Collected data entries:
......

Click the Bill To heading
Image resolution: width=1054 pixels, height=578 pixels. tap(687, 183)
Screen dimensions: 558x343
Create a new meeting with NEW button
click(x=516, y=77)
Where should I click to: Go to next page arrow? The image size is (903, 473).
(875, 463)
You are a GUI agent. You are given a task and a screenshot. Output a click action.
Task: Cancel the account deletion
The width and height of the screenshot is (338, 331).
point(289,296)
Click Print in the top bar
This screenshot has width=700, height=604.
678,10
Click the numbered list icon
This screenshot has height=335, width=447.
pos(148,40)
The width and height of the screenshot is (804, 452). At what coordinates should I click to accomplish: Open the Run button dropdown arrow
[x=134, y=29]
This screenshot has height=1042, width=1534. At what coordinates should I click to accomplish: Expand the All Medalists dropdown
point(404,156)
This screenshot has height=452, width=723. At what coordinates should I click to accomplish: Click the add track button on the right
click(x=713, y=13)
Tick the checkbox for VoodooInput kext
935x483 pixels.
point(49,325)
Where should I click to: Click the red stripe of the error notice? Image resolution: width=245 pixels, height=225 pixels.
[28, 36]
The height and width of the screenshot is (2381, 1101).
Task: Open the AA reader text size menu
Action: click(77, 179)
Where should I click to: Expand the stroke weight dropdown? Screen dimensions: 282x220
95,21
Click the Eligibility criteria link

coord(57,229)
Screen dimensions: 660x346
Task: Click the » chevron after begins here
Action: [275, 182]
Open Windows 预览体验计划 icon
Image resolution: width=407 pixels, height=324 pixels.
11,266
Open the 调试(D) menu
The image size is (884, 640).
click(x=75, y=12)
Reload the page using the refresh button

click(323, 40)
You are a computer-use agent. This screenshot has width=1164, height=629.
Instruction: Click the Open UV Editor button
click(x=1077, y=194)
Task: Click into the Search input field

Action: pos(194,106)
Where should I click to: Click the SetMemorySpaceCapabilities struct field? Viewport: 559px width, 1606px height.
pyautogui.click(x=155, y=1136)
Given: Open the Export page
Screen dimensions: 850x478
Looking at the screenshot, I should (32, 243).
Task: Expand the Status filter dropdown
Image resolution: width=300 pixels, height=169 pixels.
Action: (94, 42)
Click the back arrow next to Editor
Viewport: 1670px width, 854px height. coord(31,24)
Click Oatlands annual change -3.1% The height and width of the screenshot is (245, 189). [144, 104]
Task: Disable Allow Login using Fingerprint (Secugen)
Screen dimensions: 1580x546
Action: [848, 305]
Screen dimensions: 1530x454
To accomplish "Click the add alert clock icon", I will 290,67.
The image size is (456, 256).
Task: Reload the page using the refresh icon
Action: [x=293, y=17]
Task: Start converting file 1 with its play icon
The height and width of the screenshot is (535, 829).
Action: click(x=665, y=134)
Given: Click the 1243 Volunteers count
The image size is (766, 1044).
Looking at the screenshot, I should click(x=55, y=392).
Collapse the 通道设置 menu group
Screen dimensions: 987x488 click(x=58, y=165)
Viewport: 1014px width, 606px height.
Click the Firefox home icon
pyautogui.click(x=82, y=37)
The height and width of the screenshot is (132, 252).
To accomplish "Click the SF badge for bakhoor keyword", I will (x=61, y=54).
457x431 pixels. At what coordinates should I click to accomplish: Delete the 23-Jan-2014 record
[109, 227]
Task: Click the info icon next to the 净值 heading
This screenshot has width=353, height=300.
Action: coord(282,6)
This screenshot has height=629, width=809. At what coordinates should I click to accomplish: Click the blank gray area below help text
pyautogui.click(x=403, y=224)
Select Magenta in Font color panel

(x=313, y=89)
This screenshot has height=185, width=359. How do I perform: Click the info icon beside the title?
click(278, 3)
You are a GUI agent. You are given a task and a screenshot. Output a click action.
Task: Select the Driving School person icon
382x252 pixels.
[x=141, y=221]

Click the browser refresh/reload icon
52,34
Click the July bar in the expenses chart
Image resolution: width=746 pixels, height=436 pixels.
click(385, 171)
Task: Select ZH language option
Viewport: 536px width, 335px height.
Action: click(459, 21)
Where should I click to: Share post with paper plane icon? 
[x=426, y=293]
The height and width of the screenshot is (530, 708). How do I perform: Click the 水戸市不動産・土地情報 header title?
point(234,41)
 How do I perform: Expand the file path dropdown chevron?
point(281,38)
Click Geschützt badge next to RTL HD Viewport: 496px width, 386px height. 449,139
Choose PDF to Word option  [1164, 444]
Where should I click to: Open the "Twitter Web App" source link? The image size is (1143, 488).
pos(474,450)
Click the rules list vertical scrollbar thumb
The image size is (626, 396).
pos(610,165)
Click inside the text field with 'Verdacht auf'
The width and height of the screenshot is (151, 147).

......

TASK DETAILS. Show, from the entries above, every line that includes the string "option".

TASK RESULT.
Task: Select ZH language option
Choose PDF to Word option  [1164, 444]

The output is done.